Миссис Мерривейл встала.
Грейс боролась с порывом броситься ей на шею и молить о милосердии.
«Не покидай меня! Не отнимай у меня Джона! Он моя единственная надежда!»
Но губы ее были плотно сжаты из опасения, что стоит открыть рот, и она закричит.
– Возьми.
Кэролайн сунула ей в руку маленький, завернутый в салфетку пакетик, воспользовавшись тем, что надзирательница отвернулась.

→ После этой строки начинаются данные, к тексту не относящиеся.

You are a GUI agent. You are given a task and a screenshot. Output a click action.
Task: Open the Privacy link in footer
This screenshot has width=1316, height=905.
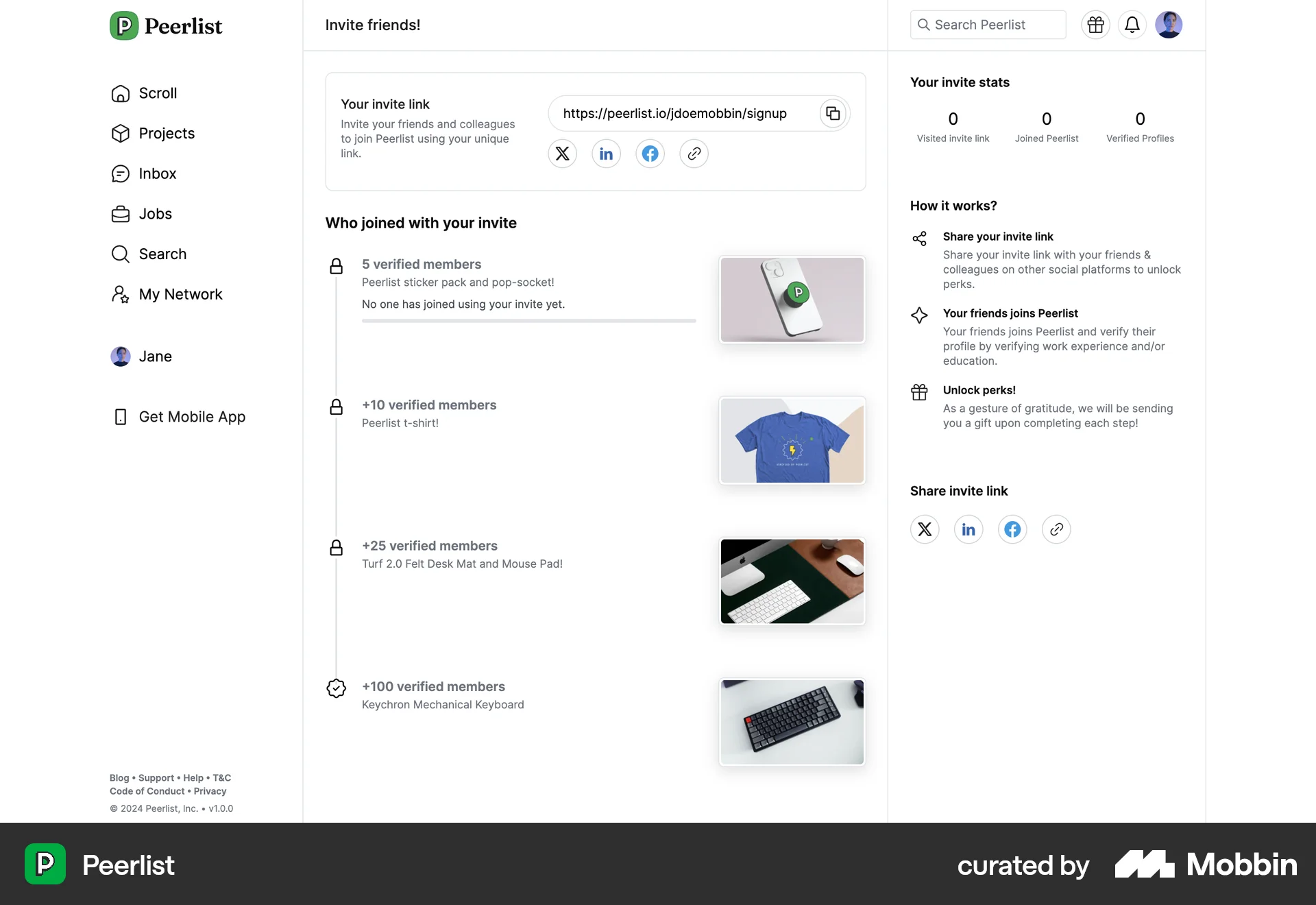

– Джон хотел передать тебе это. Слабый, сентиментальный глупец! Я говорила ему, что у тебя вряд ли будет возможность надеть это здесь, тем более что ты так и сгниешь в тюрьме, – безжалостно усмехнулась она. – Но, учитывая то, что она уродлива и абсолютно мне не нужна, можешь взять.
Развернувшись, она направилась к выходу.
Грейс как во сне последовала за надзирательницей в свою камеру. Сверточек она сунула в рукав и вынула, только оказавшись на шконке. Дрожащими руками осторожно развернула салфетку. Джон был ее последним настоящим другом.
«Моим единственным другом».
Что бы ни было в этом сверточке, он хотел, чтобы она это получила.
Там оказалась брошь. В виде бабочки. Из стекла всех цветов радуги. Ленни купил ей брошь на прошлое Рождество в магазинчике секонд-хэнд на Ки-Уэст. Когда полиция заморозила счета «Кворума», были конфискованы все вещи ее и Ленни, включая драгоценности Грейс. Должно быть, брошь проскользнула сквозь частую сетку закона – наверное, потому, что ничего не стоила. Но для Грейс эта вещица была дороже, чем если бы ее усыпали бриллианты.
Последнее напоминание о Ленни… Символ счастья, надежды – всего, что навсегда потеряно.
Ее пропуск на свободу.
Вечную свободу.
Грейс медленно, любовно вытащила булавку из зажима и стала разрывать кожу запястья.